I came upon this book and a half-a-dozen others from different professor’s syllabus, which I inherited.  It’s the second book from this list that I’ve read and I tried to read it with an open mind.  But not unlike “Will the Boat Sink the Water?” which also came from this list, this was, for different reasons, completely underwhelming.  You begin to understand why Chinese people can become so knee-jerk dismissive of foreign analysis.  Every chapter that is supposed to be examining the weighty question:  Can China Lead, ends with a “What does this mean for your company?” type summary.  “Who Are Your Chinese Technology Competitors?”  “What are their Strengths?” Business books can be so infantilizing, at times.  All the worse if you’re lulled into seriousness with a chapter or two written by a historian.    

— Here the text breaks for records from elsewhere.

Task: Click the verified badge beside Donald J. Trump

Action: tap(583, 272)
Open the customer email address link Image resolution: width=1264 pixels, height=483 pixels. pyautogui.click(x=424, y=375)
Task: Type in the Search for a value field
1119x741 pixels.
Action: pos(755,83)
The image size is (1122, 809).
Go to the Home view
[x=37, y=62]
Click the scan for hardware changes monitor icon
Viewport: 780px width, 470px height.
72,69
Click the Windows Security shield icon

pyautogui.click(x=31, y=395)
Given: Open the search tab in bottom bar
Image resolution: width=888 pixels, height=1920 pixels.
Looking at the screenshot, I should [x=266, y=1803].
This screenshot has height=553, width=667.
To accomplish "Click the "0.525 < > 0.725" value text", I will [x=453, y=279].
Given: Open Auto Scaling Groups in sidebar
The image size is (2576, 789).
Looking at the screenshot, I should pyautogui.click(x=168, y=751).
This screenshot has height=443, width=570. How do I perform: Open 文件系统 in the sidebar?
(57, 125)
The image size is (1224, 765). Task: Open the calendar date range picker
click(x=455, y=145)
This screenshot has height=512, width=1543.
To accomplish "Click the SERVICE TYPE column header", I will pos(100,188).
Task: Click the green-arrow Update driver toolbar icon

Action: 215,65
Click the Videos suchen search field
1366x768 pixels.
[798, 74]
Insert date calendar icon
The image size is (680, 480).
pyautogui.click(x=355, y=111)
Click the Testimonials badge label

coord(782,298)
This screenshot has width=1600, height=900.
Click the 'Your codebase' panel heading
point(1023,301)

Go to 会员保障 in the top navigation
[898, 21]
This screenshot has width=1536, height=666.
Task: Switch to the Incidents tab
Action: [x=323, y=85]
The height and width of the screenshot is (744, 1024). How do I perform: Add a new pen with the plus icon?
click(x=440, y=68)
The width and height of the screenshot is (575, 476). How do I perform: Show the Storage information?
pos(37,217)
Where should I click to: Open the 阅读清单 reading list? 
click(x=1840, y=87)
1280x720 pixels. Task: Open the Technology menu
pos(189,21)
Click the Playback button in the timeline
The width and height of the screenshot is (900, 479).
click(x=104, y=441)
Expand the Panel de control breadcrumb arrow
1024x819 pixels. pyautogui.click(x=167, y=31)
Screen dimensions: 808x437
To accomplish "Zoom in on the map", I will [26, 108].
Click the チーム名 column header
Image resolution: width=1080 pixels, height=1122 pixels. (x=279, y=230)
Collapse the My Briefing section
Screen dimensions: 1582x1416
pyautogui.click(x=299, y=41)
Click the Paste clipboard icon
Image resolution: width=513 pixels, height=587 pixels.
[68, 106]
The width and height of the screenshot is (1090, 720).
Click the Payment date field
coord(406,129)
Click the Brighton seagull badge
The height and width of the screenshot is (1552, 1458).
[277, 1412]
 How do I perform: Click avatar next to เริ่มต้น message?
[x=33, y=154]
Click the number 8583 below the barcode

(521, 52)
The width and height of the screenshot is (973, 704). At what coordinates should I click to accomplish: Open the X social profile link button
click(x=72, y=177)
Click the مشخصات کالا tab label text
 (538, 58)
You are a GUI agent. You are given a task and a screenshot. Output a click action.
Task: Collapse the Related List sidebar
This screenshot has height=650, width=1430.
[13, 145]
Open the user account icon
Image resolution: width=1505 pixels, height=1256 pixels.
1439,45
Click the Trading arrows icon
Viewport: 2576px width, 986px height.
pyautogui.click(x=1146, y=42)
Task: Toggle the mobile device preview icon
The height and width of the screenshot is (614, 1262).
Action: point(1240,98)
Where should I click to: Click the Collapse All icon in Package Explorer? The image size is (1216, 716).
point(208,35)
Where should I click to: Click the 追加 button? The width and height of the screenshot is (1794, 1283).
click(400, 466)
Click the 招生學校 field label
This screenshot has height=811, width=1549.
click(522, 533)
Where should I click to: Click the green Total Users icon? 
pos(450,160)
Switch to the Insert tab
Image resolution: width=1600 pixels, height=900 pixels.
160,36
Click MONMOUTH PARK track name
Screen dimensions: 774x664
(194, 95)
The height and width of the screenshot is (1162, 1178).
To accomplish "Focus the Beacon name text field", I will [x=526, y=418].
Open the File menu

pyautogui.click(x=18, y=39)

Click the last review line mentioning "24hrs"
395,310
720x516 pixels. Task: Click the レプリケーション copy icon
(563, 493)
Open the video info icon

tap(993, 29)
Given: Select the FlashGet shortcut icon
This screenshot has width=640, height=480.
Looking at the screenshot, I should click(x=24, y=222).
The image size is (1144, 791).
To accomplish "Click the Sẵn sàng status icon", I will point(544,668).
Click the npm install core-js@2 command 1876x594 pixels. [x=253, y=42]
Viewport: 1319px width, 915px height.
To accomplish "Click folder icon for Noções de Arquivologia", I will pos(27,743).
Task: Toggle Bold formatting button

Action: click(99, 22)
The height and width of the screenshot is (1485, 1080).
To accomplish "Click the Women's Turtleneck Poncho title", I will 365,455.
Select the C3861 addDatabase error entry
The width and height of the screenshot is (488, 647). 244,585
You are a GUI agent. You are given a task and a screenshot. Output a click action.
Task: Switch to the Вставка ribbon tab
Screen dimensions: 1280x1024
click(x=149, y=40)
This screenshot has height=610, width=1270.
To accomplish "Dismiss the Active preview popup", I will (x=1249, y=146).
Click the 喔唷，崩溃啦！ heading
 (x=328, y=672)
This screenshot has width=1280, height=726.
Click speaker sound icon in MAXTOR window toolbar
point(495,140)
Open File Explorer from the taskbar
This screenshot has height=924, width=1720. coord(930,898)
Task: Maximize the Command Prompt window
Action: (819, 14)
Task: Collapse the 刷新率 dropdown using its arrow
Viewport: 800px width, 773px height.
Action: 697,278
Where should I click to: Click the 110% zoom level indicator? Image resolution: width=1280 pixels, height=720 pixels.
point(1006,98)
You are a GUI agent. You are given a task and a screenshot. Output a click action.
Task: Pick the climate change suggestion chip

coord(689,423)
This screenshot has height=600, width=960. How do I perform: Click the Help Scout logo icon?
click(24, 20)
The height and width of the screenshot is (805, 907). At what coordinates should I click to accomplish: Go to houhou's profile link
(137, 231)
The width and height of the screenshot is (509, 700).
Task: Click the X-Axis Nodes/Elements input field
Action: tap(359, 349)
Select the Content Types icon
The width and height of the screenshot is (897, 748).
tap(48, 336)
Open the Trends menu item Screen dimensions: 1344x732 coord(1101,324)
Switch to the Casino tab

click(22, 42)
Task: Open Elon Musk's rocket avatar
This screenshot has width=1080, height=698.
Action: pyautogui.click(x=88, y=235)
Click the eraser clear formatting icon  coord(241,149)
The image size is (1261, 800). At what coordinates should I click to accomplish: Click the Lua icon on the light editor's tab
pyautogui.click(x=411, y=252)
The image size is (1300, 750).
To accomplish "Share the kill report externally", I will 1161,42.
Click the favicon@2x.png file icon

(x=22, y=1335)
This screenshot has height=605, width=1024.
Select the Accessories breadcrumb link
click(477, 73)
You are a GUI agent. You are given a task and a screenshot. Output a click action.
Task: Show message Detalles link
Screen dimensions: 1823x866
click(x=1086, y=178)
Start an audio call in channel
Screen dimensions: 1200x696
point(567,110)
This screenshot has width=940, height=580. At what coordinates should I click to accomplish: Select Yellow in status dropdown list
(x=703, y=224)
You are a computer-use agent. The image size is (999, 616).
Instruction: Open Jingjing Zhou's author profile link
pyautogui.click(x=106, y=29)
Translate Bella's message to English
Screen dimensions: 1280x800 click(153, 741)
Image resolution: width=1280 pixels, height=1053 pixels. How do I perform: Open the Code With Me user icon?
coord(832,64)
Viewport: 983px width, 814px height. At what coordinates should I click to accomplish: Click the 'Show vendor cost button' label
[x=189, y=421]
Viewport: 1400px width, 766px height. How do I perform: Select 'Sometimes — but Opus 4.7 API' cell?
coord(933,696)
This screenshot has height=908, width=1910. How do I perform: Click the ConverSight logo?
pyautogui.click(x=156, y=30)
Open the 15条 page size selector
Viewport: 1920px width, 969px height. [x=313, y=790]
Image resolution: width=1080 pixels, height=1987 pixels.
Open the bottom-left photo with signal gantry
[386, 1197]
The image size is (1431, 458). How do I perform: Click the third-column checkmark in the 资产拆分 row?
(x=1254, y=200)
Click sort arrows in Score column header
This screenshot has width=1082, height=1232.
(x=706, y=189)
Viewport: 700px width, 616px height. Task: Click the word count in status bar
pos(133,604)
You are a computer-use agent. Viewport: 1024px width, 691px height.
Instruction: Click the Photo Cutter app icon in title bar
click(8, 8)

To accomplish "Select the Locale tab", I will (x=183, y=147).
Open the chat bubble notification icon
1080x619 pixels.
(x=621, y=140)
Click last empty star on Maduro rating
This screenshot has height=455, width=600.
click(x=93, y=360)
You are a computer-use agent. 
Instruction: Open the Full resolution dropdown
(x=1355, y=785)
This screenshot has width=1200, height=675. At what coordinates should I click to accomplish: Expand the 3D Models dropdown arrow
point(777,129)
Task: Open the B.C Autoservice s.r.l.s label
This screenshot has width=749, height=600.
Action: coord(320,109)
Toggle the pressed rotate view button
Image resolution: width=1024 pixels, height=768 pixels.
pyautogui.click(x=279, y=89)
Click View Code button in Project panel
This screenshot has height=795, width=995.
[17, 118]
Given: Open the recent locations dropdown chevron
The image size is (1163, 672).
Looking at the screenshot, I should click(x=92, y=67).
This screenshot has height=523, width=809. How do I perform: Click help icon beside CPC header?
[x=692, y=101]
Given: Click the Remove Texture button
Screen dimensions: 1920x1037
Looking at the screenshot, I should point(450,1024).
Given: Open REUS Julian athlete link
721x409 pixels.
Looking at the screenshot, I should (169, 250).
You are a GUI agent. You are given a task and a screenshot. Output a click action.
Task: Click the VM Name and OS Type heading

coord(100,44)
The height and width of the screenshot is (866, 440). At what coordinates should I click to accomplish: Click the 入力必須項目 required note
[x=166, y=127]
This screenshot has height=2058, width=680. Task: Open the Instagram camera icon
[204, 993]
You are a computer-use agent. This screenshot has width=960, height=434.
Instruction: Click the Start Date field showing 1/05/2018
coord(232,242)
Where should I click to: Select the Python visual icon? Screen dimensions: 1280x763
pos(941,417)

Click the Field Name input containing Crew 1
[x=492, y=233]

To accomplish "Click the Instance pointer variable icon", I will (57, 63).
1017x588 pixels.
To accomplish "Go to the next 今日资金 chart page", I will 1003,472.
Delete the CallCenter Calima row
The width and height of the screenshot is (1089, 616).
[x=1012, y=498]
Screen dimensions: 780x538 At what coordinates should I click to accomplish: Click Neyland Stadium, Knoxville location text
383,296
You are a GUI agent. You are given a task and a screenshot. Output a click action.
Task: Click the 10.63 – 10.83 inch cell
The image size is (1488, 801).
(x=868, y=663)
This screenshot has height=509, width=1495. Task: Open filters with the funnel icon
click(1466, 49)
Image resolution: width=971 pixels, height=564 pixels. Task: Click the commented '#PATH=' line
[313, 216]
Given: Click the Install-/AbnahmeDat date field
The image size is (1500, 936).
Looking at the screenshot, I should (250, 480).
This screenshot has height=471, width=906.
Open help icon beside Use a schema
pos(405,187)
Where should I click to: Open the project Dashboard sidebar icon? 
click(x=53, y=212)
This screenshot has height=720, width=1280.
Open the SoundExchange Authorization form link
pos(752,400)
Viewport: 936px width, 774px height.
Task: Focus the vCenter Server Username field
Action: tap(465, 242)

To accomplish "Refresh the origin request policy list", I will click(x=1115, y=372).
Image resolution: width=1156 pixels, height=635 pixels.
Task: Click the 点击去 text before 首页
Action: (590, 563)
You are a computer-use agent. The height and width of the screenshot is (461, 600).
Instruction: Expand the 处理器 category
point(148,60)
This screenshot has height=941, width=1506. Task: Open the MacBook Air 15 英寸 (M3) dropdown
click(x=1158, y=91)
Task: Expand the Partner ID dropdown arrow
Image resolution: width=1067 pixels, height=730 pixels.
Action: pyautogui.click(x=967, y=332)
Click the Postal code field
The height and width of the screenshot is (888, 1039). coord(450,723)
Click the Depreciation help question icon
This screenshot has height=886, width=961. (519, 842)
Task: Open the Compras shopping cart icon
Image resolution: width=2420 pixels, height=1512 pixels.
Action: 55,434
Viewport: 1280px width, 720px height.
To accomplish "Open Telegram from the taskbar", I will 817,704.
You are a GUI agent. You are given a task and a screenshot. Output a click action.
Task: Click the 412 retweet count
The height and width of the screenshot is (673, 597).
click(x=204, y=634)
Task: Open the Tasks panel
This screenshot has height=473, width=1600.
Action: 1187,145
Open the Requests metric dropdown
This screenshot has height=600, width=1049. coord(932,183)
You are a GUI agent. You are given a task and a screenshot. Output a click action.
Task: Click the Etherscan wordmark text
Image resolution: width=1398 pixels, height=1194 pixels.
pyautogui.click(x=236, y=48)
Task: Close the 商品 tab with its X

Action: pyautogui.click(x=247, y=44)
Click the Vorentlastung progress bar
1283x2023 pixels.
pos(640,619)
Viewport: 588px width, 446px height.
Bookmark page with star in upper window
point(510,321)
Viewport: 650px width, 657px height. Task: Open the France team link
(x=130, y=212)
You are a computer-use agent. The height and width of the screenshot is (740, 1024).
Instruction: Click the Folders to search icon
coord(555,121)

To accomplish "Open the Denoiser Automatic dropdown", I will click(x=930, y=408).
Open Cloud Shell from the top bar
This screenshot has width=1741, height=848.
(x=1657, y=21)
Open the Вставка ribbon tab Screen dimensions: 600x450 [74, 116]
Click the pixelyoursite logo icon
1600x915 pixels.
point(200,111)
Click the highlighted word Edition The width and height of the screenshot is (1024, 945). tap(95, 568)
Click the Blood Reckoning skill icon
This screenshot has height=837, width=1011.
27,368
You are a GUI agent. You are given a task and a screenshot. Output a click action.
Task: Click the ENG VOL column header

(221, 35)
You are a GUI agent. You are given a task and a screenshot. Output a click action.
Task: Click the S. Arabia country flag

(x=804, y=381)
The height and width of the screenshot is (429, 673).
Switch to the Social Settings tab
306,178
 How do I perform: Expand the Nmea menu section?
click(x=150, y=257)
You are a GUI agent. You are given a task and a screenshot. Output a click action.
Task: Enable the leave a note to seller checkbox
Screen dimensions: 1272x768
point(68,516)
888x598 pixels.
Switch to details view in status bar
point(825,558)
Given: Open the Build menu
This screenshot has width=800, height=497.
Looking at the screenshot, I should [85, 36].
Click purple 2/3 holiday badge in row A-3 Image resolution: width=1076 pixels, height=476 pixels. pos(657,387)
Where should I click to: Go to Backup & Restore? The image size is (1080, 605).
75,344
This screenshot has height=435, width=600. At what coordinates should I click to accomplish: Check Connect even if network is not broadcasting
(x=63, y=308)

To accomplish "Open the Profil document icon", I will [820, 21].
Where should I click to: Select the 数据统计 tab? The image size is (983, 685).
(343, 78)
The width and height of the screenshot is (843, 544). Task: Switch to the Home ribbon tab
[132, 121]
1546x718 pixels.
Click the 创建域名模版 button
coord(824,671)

I made it through this glorified HBR article, some two hours into the flight.  I kept hoping William Kirby, whose work as a historian I do respect would offer something interesting.  This format doesn’t suit him, at all.  I stood up and put the book back in my backpack overhead and pulled down my “Cambridge Illustrated History of China” ahh, now that is another matter.  That’s a text I’m using for my upcoming course.  This is glorious. 

Fair enough, it’s easier to offer substantive insights about the past than it is to “offer useful prognostication about the future. The “China 2034” chapter of “Can China?” taught me little beyond how not to write a scenarist’s consideration of one country’s fate.  In the ‘Cambridge History’ we’re into the Sui period between the Han and the Tang.  In the main tomb like Cambridge History of China series where each dynasty is afforded a few thousand pages, the book about this unique period has yet to be written. The Age of Division:  The Three Kingdoms, “The Sixteen Kingdoms, The Eastern Jin, The Northern Wei, the Northern Zhou . . .  It all gets rather confusing and reminiscent of European Medieval period with which it is contemporaneous.



I suppose Chinese and Westerners alike tend to disregard these periods in their civilizational past.  I like the disorder. The possibilities that never were, the introduction of a new faith that never had been.  But in Europe the pagan faiths don’t last long.  The Vikings perhaps are the last hold outs, but in China native genius and Buddhist faith will spar and embrace for the rest of Chinese time.  China is remarkable to be so resilient when we consider the fate of the Aztecs or say the Buddhist grottos of Afghanistan.